"She's back, that pro with the kooky stories. Maybe try giving her a cup, a Sharpie and a piece of cardboard this time. She can make a sign and take donations," Marty says the morning I'm back to work. He grins through the steam of a hot cup of coffee as he lingers in my office near the crutches on the wall. How he can slurp down coffee in this heat is beyond me. Even my eyelids are sweating.
"What?" I say, trying to ignore him. He gives me rides to and from work, and pissing him off this early won't help pay the rent. How many police officers do you see taking the bus to work? I'd ask someone else, but he's the only one who lives near me.
"Don't look at it as welfare. It's giving her the bootstraps to lift herself up with.
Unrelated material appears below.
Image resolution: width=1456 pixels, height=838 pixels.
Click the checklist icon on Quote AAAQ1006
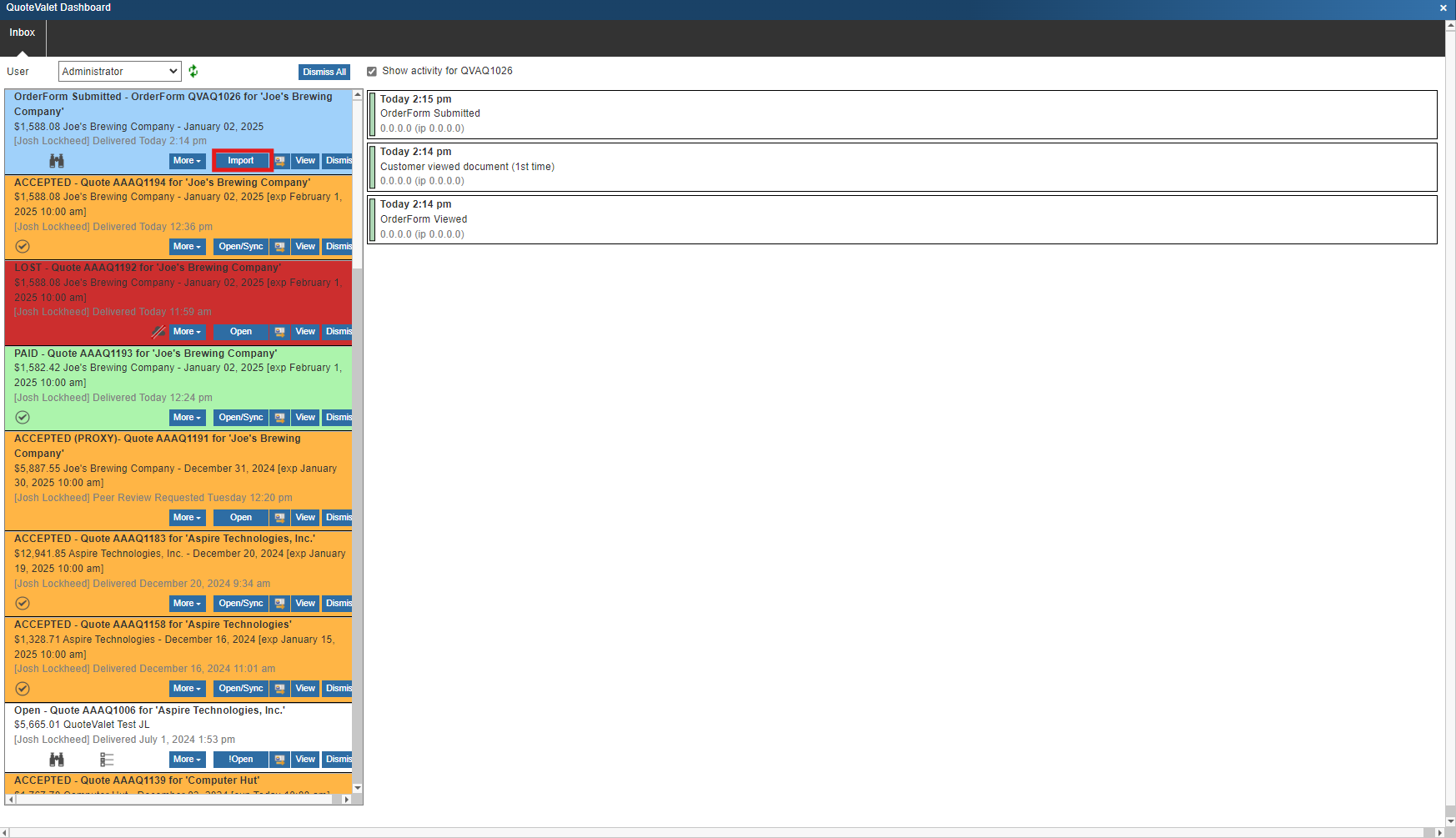pyautogui.click(x=107, y=760)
Now she can finally break free of that human trafficking bullshit you bleeding hearts like to talk about," Marty says. He pulls a permanent marker out of pocket and twirls it between his fingers. "Face it, that's the best she's going to do. Some people can't be helped."
I fire up the computer and get ready to take in the day's reports, wondering if Marty's trolling me or Penny or both. He knows my background, what it took to wrench myself out of that cycle. Figured the farthest away from that life I could get was police work. It took a stint in the military to pay for the college, but I did it.
It means a lifetime of loneliness, though. I'm a cop. No one in my family calls. No one visits. When the accident happened, I thought someone would swing by to check in. I thought wrong. Then I thought about how much easier it is to visit someone in jail. Brief. No commitments. Lots of rules to keep emotions at a distance. No wonder my brothers stayed in that life, 'til death do them part. Literally. One of them broke my leg. I shot the other one. Drug bust. Dumb bastards.
The police union, my first point of contact after the shooting, called it justifiable and gave me time to rest my body and mind. I called it an accident, and got myself a temporary desk job. No big deal. I pulled a gun on my own family. It can't be anything other than an accident. Yep. Just one, big misunderstanding.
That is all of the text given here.